Reputation: 353
I had created a collection in mongo db as show below
db.articles.insert([
{ _id: 1, subject: "one", author: "abc", views: 50 },
{ _id: 2, subject: "lastone", author: "abc", views: 5 },
{ _id: 3, subject: "firstone", author: "abc", views: 90 },
{ _id: 4, subject: "everyone", author: "abc", views: 100 },
{ _id: 5, subject: "allone", author: "efg", views: 100 },
{ _id: 6, subject: "noone", author: "efg", views: 100 },
{ _id: 7, subject: "nothing", author: "abc", views: 100 }])
after that I given text indexing to the field subject and author.
db.articles.createIndex(
{subject: "text",
author: "text"})
Now I am trying to search a word with "one" in indexed field. When I execute query ...
db.articles.count({$text: {$search: "\"one\""}})
... the result is 1
.
The problem is that when I want combination of words "one", "abc" ...
db.articles.count({$text: {$search: "\"one\" \"abc\""}}
... it gives the result as 4
. Including the records that contains the subject name as "lastone", "firstone", "everyone", "one" as the result.
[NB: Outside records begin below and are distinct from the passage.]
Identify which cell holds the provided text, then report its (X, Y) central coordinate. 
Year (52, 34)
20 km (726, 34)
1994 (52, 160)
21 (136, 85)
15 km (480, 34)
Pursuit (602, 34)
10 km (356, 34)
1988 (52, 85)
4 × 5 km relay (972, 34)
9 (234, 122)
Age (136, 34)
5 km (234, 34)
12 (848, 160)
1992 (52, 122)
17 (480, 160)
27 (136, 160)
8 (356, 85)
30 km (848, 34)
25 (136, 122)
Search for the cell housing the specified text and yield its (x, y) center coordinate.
So my question is that why the first query dosn't fetch 4 records? And how can I write a query that can fetch 4 records with word "one"?
Upvotes: 4
Views: 1651
Reputation: 47905
This command ...
db.articles.count({$text: {$search: "\"one\""}})
... will count the documents having the exact phrase "one"
. There is only one such document, hence the result is 1
.
Querying with the vaule "one" should only return on document since there is only one document containing either "one" or some value for which "one" is a stem. From the docs:
For case insensitive and diacritic insensitive text searches, the
$text
operator matches on the complete stemmed word. So if a document field contains the word blueberry, a search on the term blue will not match. However, blueberry or blueberries will match.
Looking at the documents in your question ...
one
is not a stem of everyone
one
is not a stem of lastone
one
is not a stem of allone
one
is not a stem of firstone
one
is not a stem of noone
... so none of these documents will be matched for the value one
.
You can, of course, query with multiple values. For example:
The docs suggest that this should be evaulated as one or abc
and it correctly returns 5:
db.articles.count({$text: {$search: "one abc"}})
The docs suggest that this should be evaulated as "abc" AND ("abc" or "one")
and it correctly returns 5:
db.articles.count({$text: {$search: "\"abc\" one"}})
The docs suggest that this should be evaulated as "one" AND ("one" or "abc")
but it somehow returns 4:
db.articles.count({$text: {$search: "\"one\" abc"}})
In the last example MongoDB includes the documents with subject in "one", "lastone", "firstone", "everyone" but excludes the document with subject "nothing". This suggest that it has somehow deemed "one" to be a stem of "lastone", "firstone" and "everyone" but when executing count({$text: {$search: "one"}})
it returns 1
which clearly indicates that one
is not seen as a stem of "lastone", "firstone" and "everyone".
I suspect this might be a bug and might be worth raising with MongoDB.
FWIW, it's possible that what you actually want is a partial string search in which case $regex
might work. The following query ...
db.articles.count({ subject: { $regex: /one$/ }, author: { $regex: /abc$/ } })
... means something like count where subject like '%one%' and author like '%abc%'
and for your documents that returns 4
i.e. the documents where subject
is one of "one", "lastone", "firstone", "allone", "everyone", "noone" and author
is "abc".
Upvotes: 4